5.2. gcl/Collectives.hpp

namespace gcl

Graphcore Communications Library.

Enums

enum CommGroupType

Enum to define communication group specification type.

Assumption: replica groups are uniform in size and layout on IPUs.

Values:

enumerator ALL

All replicas viewed as one group, replica group size is ignored.

enumerator CONSECUTIVE

Groups are consecutive in replica.

If there are N replicas denoted {0….N-1} and group size is k then the groups are: {0, 1, … k-1}, {k, … 2k-1} … {N-k-1, … N-1}

enumerator ORTHOGONAL

Groups are sliced orthogonal to the replica ordering.

If there are N replicas denoted {0….N-1} and group size is k then the groups are: {0, k, 2k, …}, {1, k+1, 2k+1, …} … {k-1, 2k-1, …, N-1}

Functions

poplar::Tensor allReduce(poplar::Graph &graph, const poplar::Tensor &data, popops::CollectiveOperator op, poplar::program::Sequence &prog, const CommGroup &group, const poplar::DebugContext &debugContext = {}, const poplar::OptionFlags &options = {})

Perform an all-reduce operation.

The operation is performed on the provided tensor over replicas as specified by the group argument. This operation reduces across the tensors that the replicated tensor is a handle for. The result is returned as a replicated tensor.

Supported Option Flags:

  • useSynclessCollectives (true, false, auto) [=auto]

    • true: Use the syncless implementation.

    • false: Use the syncful implementation.

    • auto: Choose the appropriate implementation for the operation in question. At the moment syncless is used when going over gateway links and syncful when going over ipu links.

  • maxBytesPerTile Integer [=35000]

    The maximum size of data and padding in the payload buffer to put on each IO tile. The maximum allowed value is 64000.

  • topology (rung-ring-2, rung-ring-4, ring-on-line, peripheral-ring) []

    The topology to use for the syncful implementation. By not specifying this option the topology is auto detected.

    • rung-ring-2: Relevant for replica size 2. The traffic follows one of two physical rings, one on each side of the IPU link mesh, by moving straight up and assuming wrap-around at the top.

    • rung-ring-4: Relevant for replica size 4. The traffic follows one of two physical rings, one on each side of the IPU link mesh, by moving straight up and assuming wrap-around at the top.

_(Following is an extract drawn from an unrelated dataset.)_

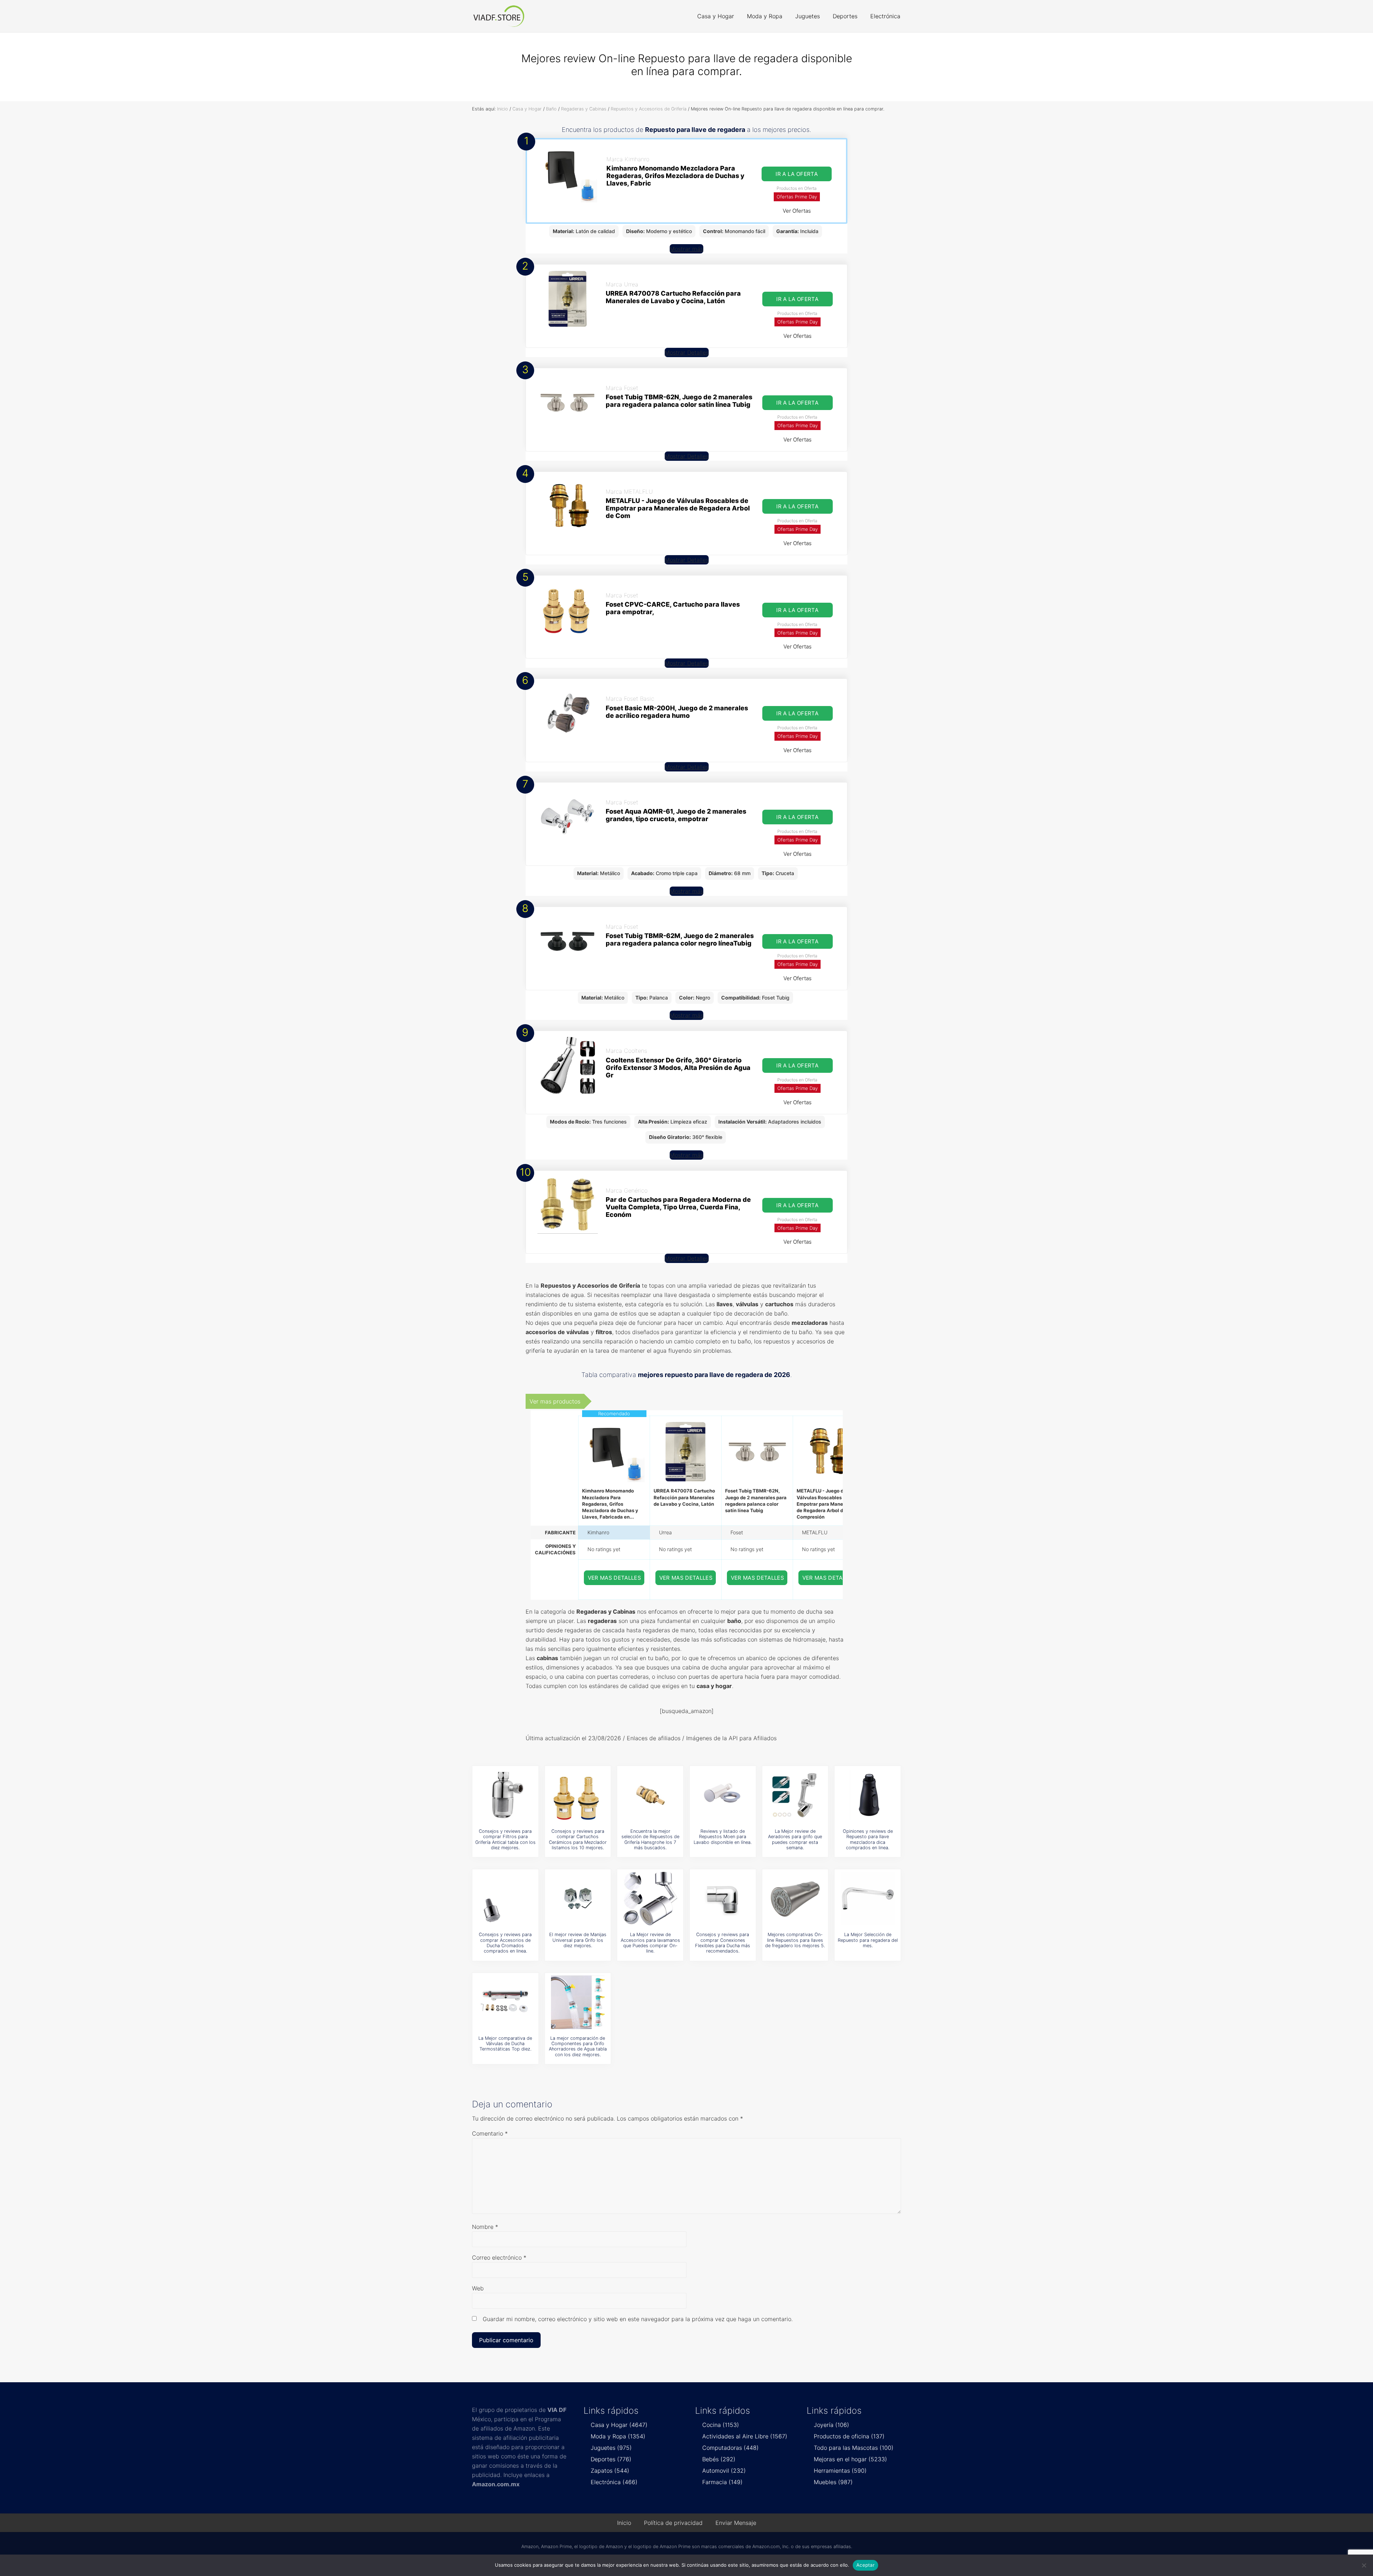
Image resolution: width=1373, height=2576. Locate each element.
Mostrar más (686, 248)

    • ring-on-line: Relevant for replica size 2. The traffic follows one of two virtual rings, one on each side of the IPU link mesh.

    • peripheral-ring: Relevant for replica size 1. The traffic follows a single ring on the peripheral of the IPU link mesh.

  • link (auto-link, ipu-link, gw-link) [=auto-link]

    • auto-link: Use the link type appropriate for the operation.

    • ipu-link: Use the ipu links.

    • gw-link: Use the gateway links.

    Return

    A replicated tensor with the reduction of data.

    Parameters
    • graph: The replicated graph the input tensor belongs to.

    • data: The replicated tensor to reduce.

    • op: The reduction operator (for example, poplar::Operation::ADD).

    • prog: The program sequence to add operations to.

    • group: The subset of replicas for the collective operation.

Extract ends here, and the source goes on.